▶ SELECTED PASSAGE
"""

1 of 16

Forming Inside Views on AI Safety

(Without Stress!)

2 of 16

What is an inside view?

Both obviously ridiculous
A “true” inside view is ludicrous

Caricature:

Inside View = I have a deep argument from first principles about why AI Safety matters, and fully understand every single step and all of its implications.
Deferring = AI Safety matters because Eliezer Yudkowsky says so - I don't need to know anything more than that.

3 of 16

Why I Disagree With This Caricature

Outside view

People who’ve thought much longer than I have still disagree

The world is complicated

Eg, understanding AI Timelines requires economics, AI hardware, international relations, tech financing, deep learning, politics, etc
We can never fully not defer

Lies on a spectrum - good to be closer to an inside view, but know you’ll never get there

4 of 16

What does an inside view look like?

Inside view = zooming in
Eg: It is valuable to work on reducing AGI x-risk

AGI will happen in the next 50 years (>50% prob)
If AGI is created, by default it will likely want to cause x-risk
If AGI exists and wants to cause x-risk it will likely succeed
There are actions we can take today that will make AGI x-risk less likely

Features:

Expand into sub-claims
Probabilistic
Progress!
But still has black boxes

5 of 16

Exercise 1: Practice Expanding (5 mins)

Pick a high-level question that feels important to you, and practice expanding it into sub-claims. See how far you can get.

"""

▶ WRITTEN TASK
List the sub-claims into which the slides on forming inside views on AI safety expand the claim "It is valuable to work on reducing AGI x-risk."

▶ RECORDED DATA
"""

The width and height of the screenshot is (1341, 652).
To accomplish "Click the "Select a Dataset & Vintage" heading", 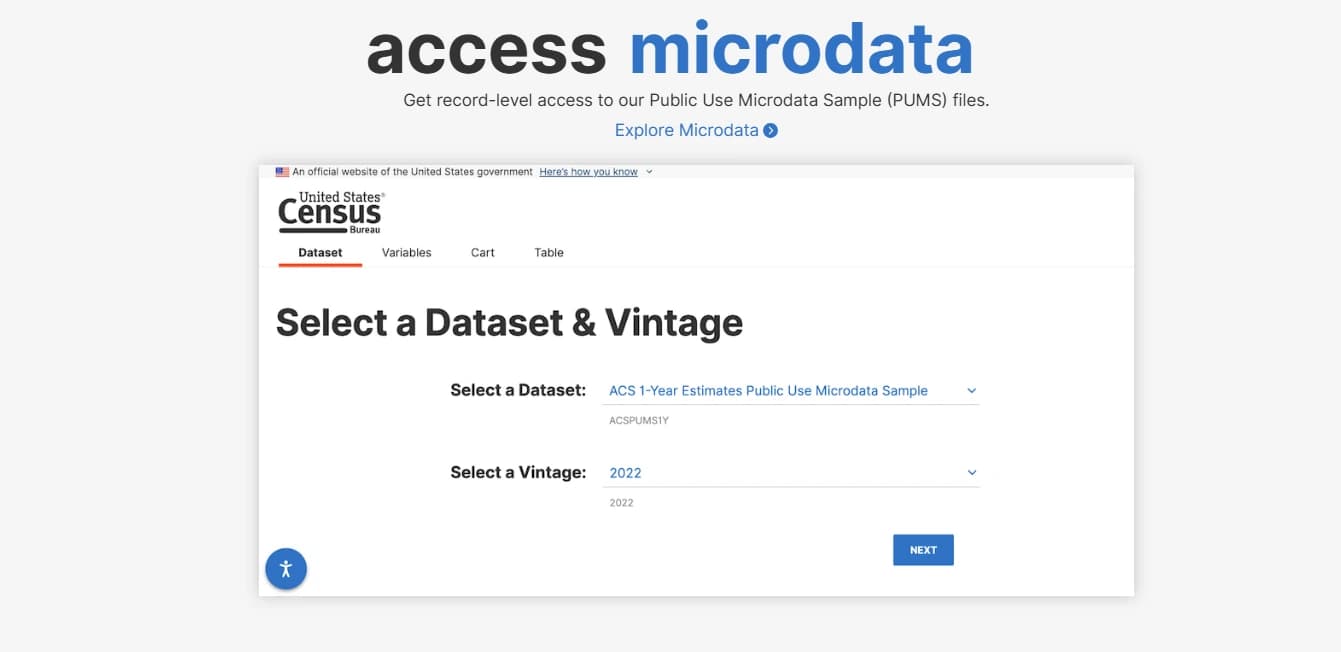I will [x=509, y=323].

"""

▶ WRITTEN SOLUTION
- AGI will happen in the next 50 years (>50% prob)
- If AGI is created, by default it will likely want to cause x-risk
- If AGI exists and wants to cause x-risk it will likely succeed
- There are actions we can take today that will make AGI x-risk less likely